*** Entries provided ***

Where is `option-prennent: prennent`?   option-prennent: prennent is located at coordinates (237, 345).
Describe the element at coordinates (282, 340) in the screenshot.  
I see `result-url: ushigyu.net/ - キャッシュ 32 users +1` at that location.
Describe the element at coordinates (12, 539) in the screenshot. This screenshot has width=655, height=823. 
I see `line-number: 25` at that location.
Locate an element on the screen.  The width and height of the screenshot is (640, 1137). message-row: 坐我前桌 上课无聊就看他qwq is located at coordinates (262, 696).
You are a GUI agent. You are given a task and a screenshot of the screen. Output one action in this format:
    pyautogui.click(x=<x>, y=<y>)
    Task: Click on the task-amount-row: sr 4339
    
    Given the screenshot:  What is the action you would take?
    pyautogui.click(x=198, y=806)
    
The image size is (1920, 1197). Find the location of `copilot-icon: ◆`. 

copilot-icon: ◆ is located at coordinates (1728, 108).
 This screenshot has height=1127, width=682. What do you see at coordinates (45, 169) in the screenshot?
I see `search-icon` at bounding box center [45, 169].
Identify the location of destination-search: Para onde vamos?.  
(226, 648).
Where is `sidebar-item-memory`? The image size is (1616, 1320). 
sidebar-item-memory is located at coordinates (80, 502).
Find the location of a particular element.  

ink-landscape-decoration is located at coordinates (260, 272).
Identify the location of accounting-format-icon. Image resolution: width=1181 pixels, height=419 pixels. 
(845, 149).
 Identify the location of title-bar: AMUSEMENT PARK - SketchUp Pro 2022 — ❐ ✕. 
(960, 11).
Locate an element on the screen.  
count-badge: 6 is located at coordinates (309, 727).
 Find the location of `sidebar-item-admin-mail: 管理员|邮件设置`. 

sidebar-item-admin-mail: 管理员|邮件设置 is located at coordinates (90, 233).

*** End of Entries provided ***

Exercise objective =>
Pick out each line of the data above that contains the string "admin", and treat uppercase and lowercase letters as different.

Response below =>
 Find the location of `sidebar-item-admin-mail: 管理员|邮件设置`. 
sidebar-item-admin-mail: 管理员|邮件设置 is located at coordinates (90, 233).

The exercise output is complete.